Sorry about the delays, real life has been hectic!

I believe you mean 1-.5^2=.75, since he has two rolls with a 50% chance of failure. :D
</me edits post, whistles nonchalantly>
Sir! You are mistaken, and I take umbrage!!! :)

2. I may have simply missed this in your OP, but how do you set the DC for a task? I'm not quite seeing the interaction between DC and Untrained/Competent/Expert/Master. Do you have...

a. Low DC, lots of possible outcomes? So anybody can make the Untrained/Competent check, but the Expert and Master tiers have a hard restriction on who can attempt them?

b. High DC, lots of possible outcomes? So anybody can try a check, but hardly anyone besides a high-tier character will get results, since they'll need the statistical boost of bonus dice to roll a success, even at the lowest tier?

c. Low DC, few possible outcomes? So only a high-tier character can attempt it, but will have any easy time with it?

d. High DC, few possible outcomes? So only a high-tier character can attempt it, and will have a high chance of failure?

I actually kind of answered my own question by laying out what each possibility means.
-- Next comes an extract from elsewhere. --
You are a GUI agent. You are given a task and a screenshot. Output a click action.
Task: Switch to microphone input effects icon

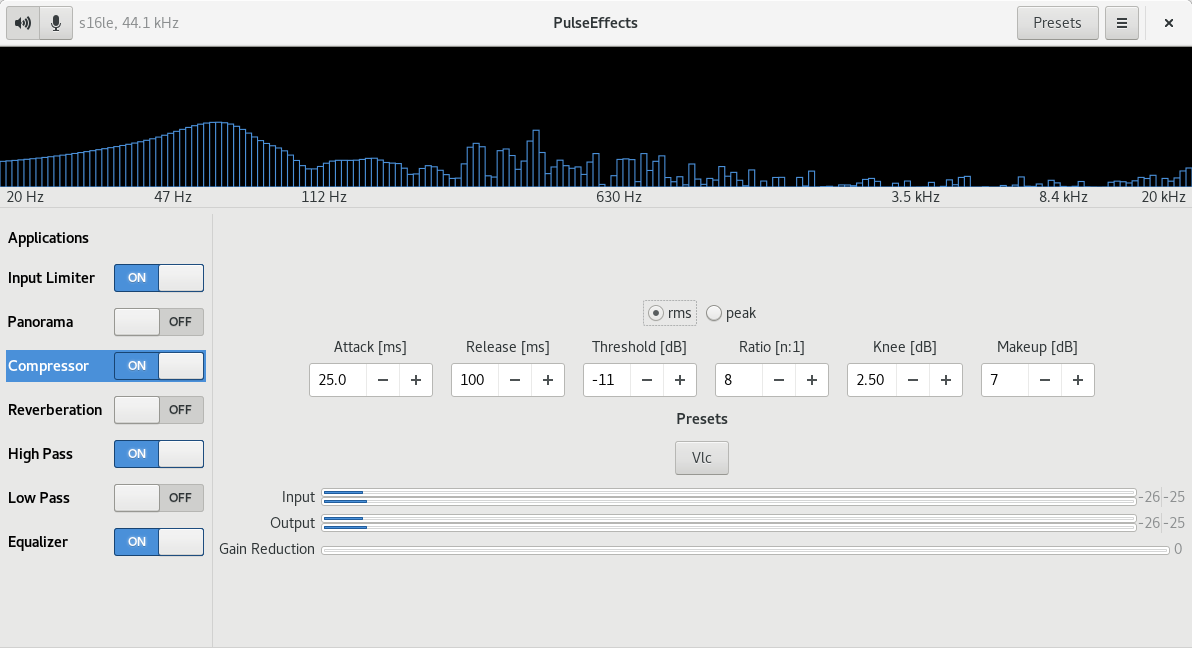[56, 23]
The answer is probably that you use different combinations depending on the challenge at hand. I might use (a) for climbing a wall, (b) for deciphering an ancient language, (c) for picking a lock, and (d) for controlling an ancient evil artifact. But I'm curious how you envisioned the system working along each axis.
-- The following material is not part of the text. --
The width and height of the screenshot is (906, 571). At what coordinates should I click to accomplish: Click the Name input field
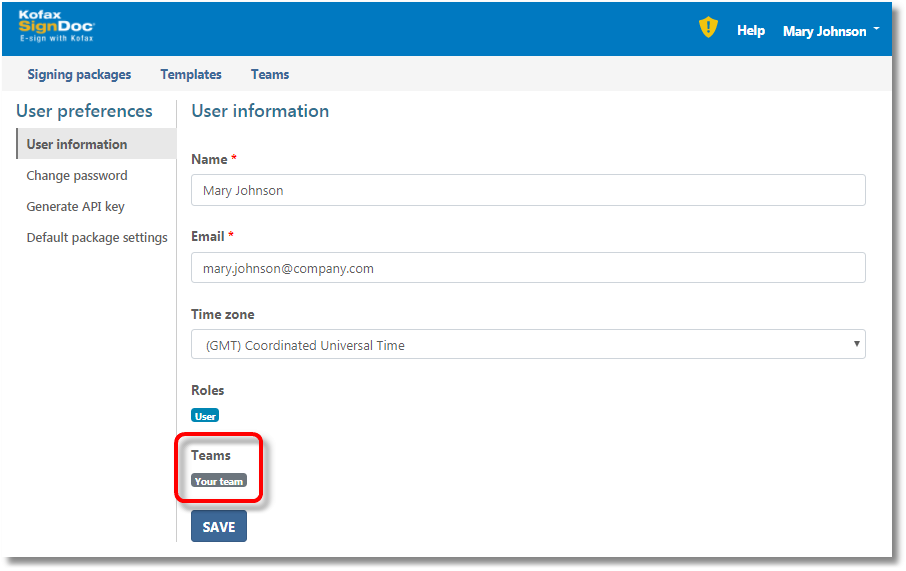click(527, 190)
I think it's very difficult to implement a system featuring both a DC (target number) and a level (unt/com/exp/mas) unless they have distinct and well-defined meanings. Even then, as a DM, it adds a further dimension to have to consider in designing/throwing out a skill check.

I think you're both on-the-spot on the difficulty of doing this relationship well. To make the system work as a whole we'd need to generate some sort of conceptual consensus (or at least clarity) for what roles the DC and the level of training each play. These are probably the biggest obstacle to making this kind of system work well, especially in D&D where such things don't have much of a history. In this post I'll address KesselZero's question of how I envision things working. That will eventually be followed by a post more focused on presentation and other ways to conceptualize the system. Eventually I'll get to complications and the suggested tweaks.
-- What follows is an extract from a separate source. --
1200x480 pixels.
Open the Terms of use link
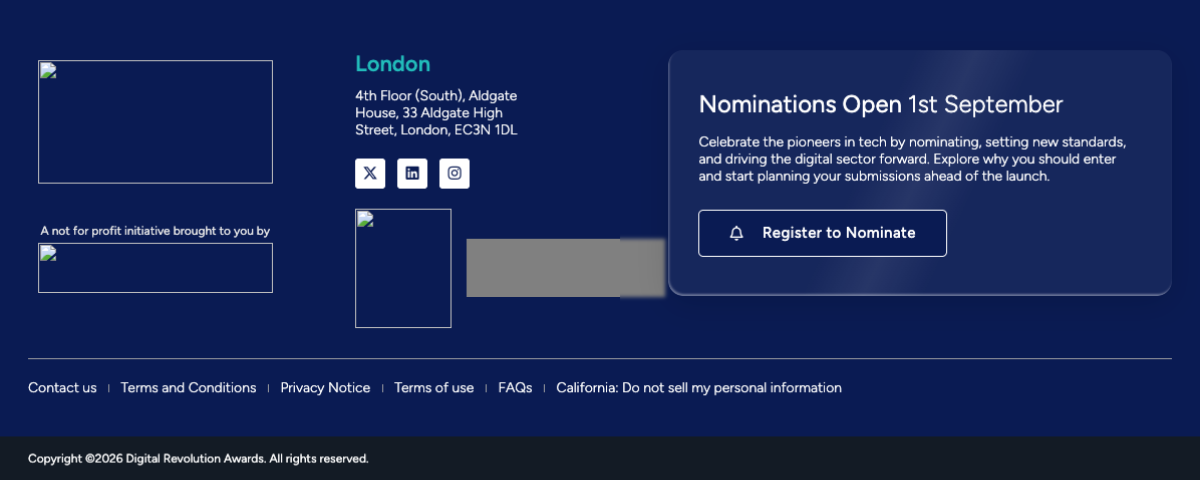point(434,388)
So far I've been describing both DC and training level with the vague notion of "difficulty", and in fact using that similar language was a poor choice on my part. I think it would have been better to describe the DC as "difficulty" and use different language for the UCEM part. I think of the latter as serving two primary purposes: first as comprehensiveness/extent/magnitude, and second as a soft threshold for who can achieve results of minimal comprehensiveness. Speaking generally, more comprehensive results are usually more difficult in an absolute sense (i.e. final probability of success), but there is a sense in which that change in difficulty is incidental to the task itself. The second aspect, that of soft threshold, is a way to set just who can access the minimal level of success without significant additional aid or resources. (You'll notice that this is a very results-oriented conception. Why I arrived at this particular concept, for better or worse, will be in my next post.)

I think the aspect of comprehensiveness is fairly straightforward. Whenever we can imagine a person doing a particular task but succeeding at qualitatively different levels we have an issue of comprehensiveness. Frequently it can be phrased to answer questions like "how much?" and "to what degree?" It is just how much of a translated text is understood. It is whether one can sense a presence or pinpoint the source. It is the level of detail known about a thing, and not necessarily 1, 2, or 3 details but "very little, quite a bit, or essentially everything." In the traditional d20 skill system, it replaces the qualitatively more awesome results previously given when beating the DC by 10 or some other large margin. The issue of comprehensiveness doesn't really care what precise number of successes represents the minimum amount of success, it cares about how additional successes beyond that matter.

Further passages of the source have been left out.